## Short exercise
Decide whether each statement agrees with the passage on AEDPA, and support each yes or no with the deciding words of the passage, quoted exactly. 1. AEDPA was passed in 1996. 2. Empirical work has documented AEDPA's effects on habeas litigation in the state courts. 3. AEDPA has drawn attention for its impact on the availability of federal habeas corpus remedies for state prisoners.

## Reading passage
==============================

TABLE OF CONTENTS INTRODUCTION I. A FRAMEWORK FOR UNDERSTANDING THE SIGNIFICANCE OF AEDPA's "[A]s DETERMINED BY THE SUPREME COURT" PROVISION--THE RISE AND DECLINE OF "DIALECTICAL FEDERALISM" II. AEDPA's "[A]s DETERMINED BY THE SUPREME COURT" PROVISION--THE END OF "DIALECTICAL FEDERALISM" AND ITS IMPACT ON THE DEVELOPMENT OF CONSTITUTIONAL LAW A. AEDPA and the End of "Dialectical Federalism". B. The Future of Doctrinal Development After AEDPA III. WHERE DO THE SUPREME COURT'S CASES COME FROM? A. The Supreme Court's Certiorari-Granting Behavior B. Practitioners' Certiorari-Seeking Behavior IV. REPRESENTATION IN SEEKING CERTIORARI FROM STATE COURT JUDGMENTS A. Defender Certiorari Survey B. Provision of Counsel to State Prisoners Seeking Certiorari CONCLUSION INTRODUCTION
Since its passage in 1996, the Antiterrorism and Effective Death Penalty Act (AEDPA) (1) has attracted considerable attention for its impact on the availability of federal habeas corpus remedies for state prisoners. Legal scholars have written about AEDPA's impact on separation of powers, (2) federalism, (3) and the effectiveness of the Great Writ. (4) Empirical work also has documented AEDPA's effects on habeas litigation in the federal courts. (5)

==============================

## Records

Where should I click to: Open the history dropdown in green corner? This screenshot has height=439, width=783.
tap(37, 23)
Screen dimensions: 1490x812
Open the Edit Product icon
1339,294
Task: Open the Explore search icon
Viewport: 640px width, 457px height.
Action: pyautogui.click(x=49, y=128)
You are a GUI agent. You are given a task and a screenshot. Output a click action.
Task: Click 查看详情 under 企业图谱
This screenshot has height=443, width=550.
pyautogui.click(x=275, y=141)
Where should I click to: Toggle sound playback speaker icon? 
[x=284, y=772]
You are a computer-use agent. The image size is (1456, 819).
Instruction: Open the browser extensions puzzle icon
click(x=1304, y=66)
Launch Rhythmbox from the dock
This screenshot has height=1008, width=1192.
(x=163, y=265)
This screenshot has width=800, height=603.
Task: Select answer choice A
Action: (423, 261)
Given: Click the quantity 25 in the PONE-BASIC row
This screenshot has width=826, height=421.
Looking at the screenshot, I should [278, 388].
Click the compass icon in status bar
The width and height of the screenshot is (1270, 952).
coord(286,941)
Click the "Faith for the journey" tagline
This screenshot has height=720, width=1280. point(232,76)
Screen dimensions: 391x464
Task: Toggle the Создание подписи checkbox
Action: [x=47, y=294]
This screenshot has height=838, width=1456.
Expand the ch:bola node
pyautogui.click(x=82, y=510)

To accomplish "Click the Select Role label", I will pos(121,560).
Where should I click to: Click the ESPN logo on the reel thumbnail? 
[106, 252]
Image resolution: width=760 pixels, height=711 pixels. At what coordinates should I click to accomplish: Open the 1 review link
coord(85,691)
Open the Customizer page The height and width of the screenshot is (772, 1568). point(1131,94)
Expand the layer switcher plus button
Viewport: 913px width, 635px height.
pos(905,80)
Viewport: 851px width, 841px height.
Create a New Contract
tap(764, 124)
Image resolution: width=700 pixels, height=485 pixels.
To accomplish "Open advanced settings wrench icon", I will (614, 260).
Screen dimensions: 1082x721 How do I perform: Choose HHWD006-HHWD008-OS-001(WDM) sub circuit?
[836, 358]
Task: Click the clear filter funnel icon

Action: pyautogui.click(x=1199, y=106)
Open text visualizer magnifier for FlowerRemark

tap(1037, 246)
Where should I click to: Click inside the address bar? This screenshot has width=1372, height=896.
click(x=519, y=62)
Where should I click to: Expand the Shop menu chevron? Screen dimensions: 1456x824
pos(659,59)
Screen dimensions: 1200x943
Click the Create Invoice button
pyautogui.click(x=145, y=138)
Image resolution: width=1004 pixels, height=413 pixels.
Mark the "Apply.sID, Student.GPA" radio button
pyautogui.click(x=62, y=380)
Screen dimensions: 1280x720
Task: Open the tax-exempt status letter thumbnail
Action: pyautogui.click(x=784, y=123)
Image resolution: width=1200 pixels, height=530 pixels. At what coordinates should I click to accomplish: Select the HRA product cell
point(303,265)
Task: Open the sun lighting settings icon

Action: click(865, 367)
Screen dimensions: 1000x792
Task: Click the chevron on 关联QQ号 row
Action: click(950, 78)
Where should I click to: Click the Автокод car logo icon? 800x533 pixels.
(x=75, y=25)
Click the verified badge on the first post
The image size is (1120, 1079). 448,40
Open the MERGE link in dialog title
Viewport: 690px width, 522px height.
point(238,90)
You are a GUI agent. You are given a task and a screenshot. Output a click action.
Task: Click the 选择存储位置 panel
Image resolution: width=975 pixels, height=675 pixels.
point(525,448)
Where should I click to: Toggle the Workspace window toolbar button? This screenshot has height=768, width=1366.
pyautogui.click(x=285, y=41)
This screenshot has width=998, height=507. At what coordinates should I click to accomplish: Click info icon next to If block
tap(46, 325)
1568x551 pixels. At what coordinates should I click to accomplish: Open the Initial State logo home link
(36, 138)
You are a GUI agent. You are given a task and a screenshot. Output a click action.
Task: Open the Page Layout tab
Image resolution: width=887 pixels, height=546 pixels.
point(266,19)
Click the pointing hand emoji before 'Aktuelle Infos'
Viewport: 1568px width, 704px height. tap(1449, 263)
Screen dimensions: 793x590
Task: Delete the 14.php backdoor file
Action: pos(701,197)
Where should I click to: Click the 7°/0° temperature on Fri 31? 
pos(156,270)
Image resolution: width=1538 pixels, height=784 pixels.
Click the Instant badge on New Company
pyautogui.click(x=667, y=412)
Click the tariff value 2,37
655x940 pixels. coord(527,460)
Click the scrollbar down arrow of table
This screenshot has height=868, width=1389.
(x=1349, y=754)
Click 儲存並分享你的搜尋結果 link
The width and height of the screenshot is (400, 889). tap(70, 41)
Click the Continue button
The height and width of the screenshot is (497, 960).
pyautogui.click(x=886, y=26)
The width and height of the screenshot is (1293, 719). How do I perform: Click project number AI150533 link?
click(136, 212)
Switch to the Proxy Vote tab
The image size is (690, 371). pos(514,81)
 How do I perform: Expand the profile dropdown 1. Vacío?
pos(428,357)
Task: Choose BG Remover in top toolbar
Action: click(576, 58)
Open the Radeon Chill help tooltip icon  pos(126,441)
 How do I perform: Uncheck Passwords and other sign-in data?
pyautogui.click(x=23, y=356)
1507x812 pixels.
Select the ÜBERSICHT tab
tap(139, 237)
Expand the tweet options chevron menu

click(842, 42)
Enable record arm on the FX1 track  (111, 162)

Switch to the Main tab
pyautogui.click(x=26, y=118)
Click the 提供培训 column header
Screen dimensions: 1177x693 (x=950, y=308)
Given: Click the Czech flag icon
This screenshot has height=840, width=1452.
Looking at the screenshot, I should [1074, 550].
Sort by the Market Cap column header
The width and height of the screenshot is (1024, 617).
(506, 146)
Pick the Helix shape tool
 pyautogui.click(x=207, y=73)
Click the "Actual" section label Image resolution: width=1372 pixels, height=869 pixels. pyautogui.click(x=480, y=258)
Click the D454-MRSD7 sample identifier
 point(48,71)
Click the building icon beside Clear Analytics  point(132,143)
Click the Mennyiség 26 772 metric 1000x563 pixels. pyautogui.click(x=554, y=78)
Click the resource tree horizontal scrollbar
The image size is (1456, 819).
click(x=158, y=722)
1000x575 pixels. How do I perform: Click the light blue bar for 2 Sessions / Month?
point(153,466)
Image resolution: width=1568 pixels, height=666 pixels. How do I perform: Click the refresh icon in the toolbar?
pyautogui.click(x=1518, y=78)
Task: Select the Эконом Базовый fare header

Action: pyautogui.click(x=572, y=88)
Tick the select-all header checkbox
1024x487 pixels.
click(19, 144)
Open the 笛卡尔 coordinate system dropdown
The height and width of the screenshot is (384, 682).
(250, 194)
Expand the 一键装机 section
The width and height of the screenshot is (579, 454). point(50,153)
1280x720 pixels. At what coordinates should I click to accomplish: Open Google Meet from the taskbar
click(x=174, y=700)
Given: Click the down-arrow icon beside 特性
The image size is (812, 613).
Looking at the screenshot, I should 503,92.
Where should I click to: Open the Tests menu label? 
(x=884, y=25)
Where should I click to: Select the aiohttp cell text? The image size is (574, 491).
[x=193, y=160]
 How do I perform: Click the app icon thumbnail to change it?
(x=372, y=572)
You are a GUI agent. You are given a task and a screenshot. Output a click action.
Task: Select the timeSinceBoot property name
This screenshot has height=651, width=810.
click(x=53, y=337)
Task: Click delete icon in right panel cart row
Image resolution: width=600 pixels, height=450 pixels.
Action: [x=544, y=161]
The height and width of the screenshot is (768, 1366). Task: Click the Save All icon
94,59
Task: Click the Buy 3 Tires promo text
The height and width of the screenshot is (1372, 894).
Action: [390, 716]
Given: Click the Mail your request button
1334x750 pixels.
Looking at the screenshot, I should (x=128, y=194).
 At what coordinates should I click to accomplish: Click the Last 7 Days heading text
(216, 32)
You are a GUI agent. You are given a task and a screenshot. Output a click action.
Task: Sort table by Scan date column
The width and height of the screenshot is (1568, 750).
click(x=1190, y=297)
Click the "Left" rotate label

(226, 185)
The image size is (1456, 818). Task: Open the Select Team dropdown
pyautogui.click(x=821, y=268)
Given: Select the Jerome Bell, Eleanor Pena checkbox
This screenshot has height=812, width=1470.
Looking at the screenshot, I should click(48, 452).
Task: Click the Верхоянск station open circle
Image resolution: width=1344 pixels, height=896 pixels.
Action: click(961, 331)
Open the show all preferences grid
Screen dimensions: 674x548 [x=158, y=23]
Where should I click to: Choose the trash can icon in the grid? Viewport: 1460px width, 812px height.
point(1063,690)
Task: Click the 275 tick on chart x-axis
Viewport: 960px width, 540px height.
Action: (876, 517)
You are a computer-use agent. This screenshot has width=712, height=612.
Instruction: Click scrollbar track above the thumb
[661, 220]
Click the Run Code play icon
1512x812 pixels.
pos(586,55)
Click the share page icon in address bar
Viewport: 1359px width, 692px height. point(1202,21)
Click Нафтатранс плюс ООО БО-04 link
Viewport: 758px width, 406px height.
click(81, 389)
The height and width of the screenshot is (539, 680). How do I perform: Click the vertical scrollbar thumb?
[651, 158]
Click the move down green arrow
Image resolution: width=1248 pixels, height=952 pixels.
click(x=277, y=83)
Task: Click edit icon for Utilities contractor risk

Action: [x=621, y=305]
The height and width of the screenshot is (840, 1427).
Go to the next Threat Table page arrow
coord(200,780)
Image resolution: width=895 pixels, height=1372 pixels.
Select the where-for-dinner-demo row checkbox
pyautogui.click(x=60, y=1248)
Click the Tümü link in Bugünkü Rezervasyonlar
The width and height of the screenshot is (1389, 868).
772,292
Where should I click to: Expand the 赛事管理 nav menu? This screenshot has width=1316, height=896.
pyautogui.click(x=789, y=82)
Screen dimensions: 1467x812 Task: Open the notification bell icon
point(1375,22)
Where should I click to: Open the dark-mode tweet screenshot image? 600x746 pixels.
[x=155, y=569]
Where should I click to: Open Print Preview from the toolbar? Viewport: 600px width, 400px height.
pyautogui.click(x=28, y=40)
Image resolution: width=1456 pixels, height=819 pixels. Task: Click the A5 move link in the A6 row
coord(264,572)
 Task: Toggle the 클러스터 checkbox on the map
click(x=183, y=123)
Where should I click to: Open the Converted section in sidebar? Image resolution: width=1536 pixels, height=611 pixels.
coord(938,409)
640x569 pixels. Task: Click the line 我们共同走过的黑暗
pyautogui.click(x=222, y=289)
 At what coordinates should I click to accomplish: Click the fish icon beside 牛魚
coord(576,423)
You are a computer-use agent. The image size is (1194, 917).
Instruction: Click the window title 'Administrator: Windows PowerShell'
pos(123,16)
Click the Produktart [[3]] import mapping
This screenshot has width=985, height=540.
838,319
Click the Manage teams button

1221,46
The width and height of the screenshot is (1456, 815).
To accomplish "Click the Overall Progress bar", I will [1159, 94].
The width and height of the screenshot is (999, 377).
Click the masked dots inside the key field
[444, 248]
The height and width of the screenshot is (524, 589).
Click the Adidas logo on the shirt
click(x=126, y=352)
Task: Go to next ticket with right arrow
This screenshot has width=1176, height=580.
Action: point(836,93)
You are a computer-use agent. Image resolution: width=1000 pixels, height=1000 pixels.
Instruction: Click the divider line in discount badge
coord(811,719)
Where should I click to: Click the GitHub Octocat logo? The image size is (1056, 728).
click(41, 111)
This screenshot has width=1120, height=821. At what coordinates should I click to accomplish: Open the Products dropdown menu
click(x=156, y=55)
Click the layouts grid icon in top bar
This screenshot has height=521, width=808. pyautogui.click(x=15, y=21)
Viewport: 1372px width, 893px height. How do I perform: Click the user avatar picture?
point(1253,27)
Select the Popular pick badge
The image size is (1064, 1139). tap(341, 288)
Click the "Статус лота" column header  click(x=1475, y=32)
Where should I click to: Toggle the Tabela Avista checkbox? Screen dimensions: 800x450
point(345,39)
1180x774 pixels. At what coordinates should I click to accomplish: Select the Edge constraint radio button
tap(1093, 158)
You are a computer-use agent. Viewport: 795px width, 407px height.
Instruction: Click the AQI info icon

==============================

## Full solution
1. Yes: "Since its passage in 1996"
2. No: "Empirical work also has documented AEDPA's effects on habeas litigation in the federal courts."
3. Yes: "has attracted considerable attention for its impact on the availability of federal habeas corpus remedies for state prisoners"